## Your goal
Word for word, print each record, dropping any image it holds.

Pixel coordinate grounding data
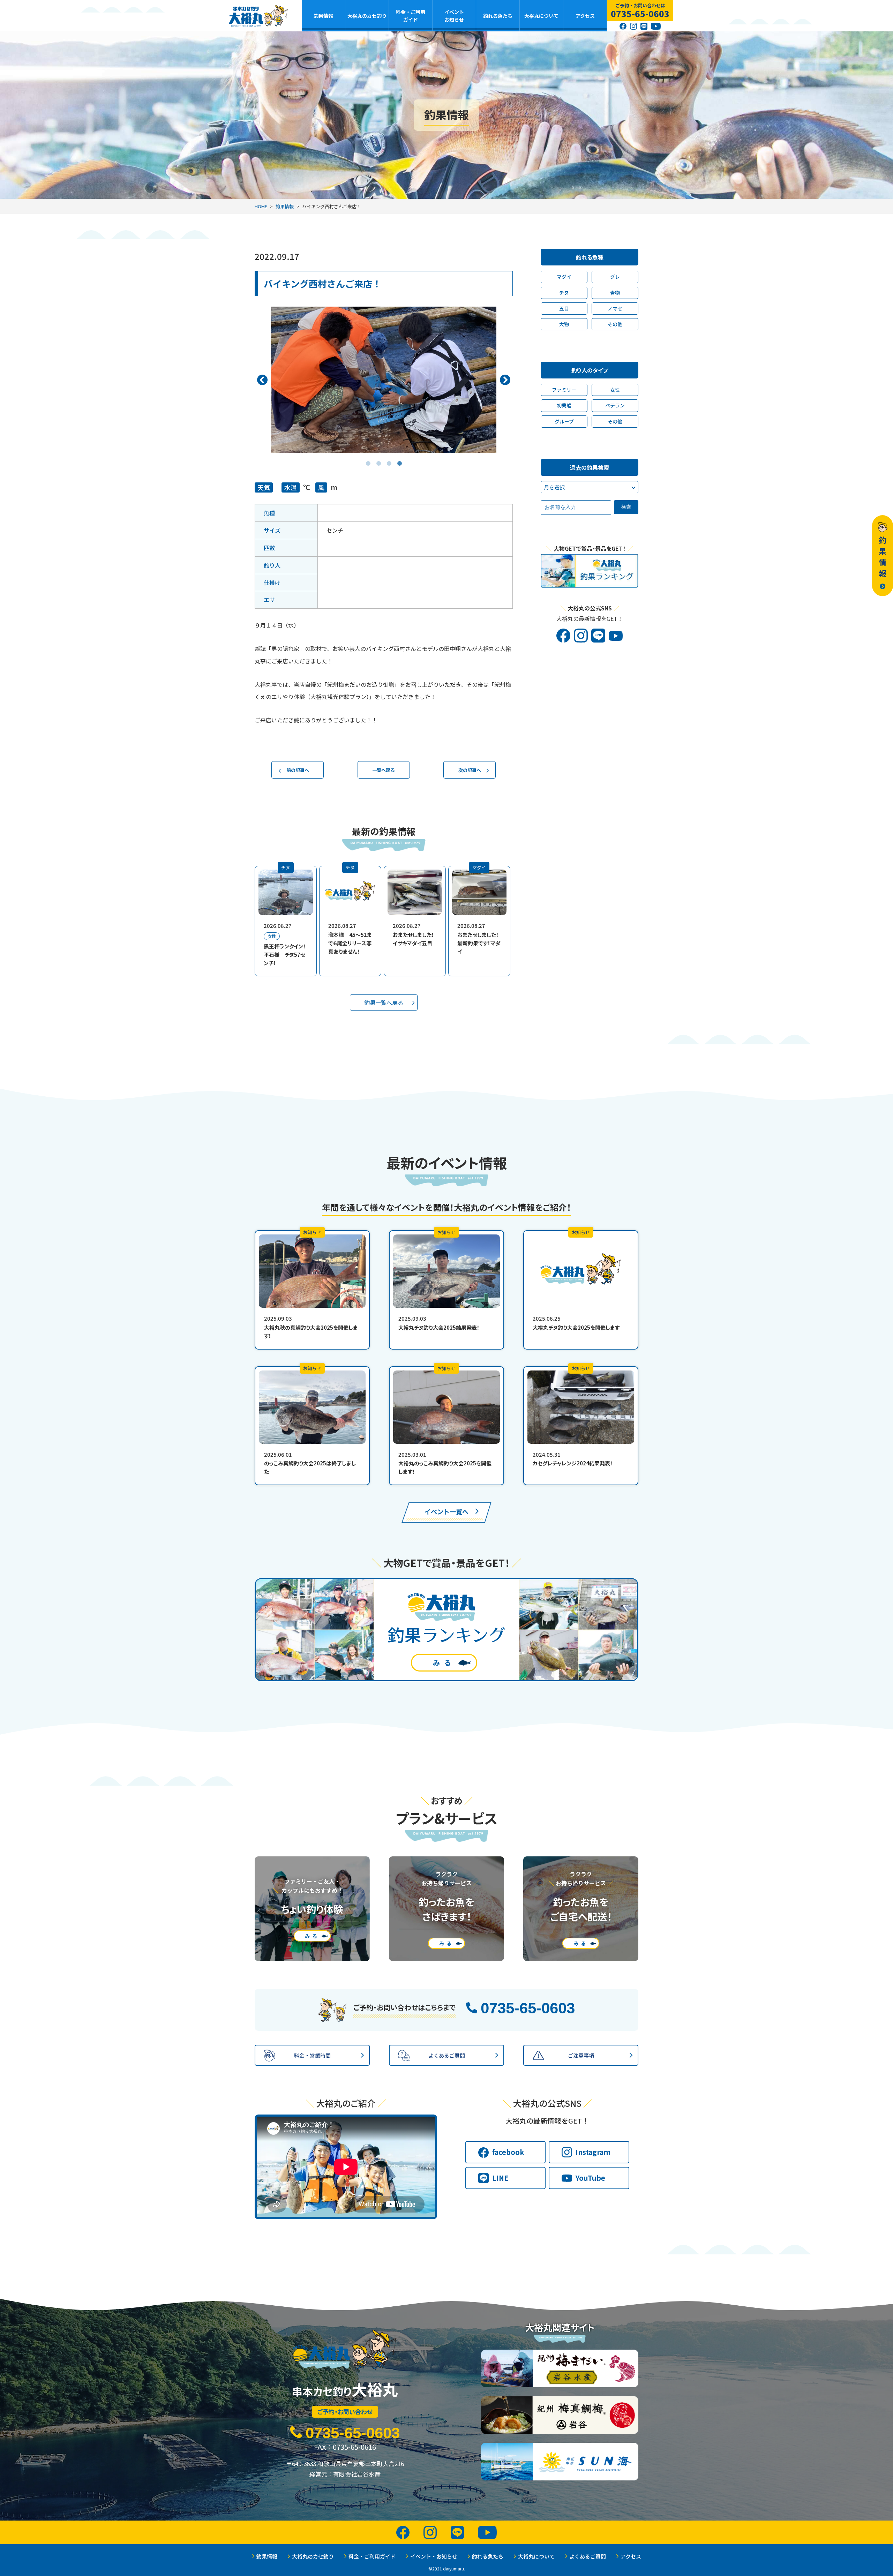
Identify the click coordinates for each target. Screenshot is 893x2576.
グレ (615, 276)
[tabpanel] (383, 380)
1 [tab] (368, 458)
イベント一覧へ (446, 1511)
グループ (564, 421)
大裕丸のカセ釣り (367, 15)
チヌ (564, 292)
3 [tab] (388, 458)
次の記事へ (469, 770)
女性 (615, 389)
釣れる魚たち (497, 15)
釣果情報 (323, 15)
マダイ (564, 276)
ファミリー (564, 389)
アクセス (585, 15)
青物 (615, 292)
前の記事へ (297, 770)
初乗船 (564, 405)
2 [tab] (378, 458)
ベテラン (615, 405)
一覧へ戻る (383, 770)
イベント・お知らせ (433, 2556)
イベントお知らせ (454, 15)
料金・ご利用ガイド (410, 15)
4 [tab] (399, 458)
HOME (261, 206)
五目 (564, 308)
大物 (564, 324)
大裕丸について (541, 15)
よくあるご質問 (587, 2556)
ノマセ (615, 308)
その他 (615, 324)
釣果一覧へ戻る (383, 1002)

## Response for this exercise
Identify the click coordinates for each target. Screenshot is 893x2576.
グレ (615, 276)
[tabpanel] (383, 380)
1 [tab] (368, 458)
イベント一覧へ (446, 1511)
グループ (564, 421)
大裕丸のカセ釣り (367, 15)
チヌ (564, 292)
3 [tab] (388, 458)
次の記事へ (469, 770)
女性 (615, 389)
釣れる魚たち (497, 15)
釣果情報 (323, 15)
マダイ (564, 276)
ファミリー (564, 389)
アクセス (585, 15)
青物 (615, 292)
前の記事へ (297, 770)
初乗船 (564, 405)
2 [tab] (378, 458)
ベテラン (615, 405)
一覧へ戻る (383, 770)
イベント・お知らせ (433, 2556)
イベントお知らせ (454, 15)
料金・ご利用ガイド (410, 15)
4 [tab] (399, 458)
HOME (261, 206)
五目 (564, 308)
大物 (564, 324)
大裕丸について (541, 15)
よくあるご質問 (587, 2556)
ノマセ (615, 308)
その他 (615, 324)
釣果一覧へ戻る (383, 1002)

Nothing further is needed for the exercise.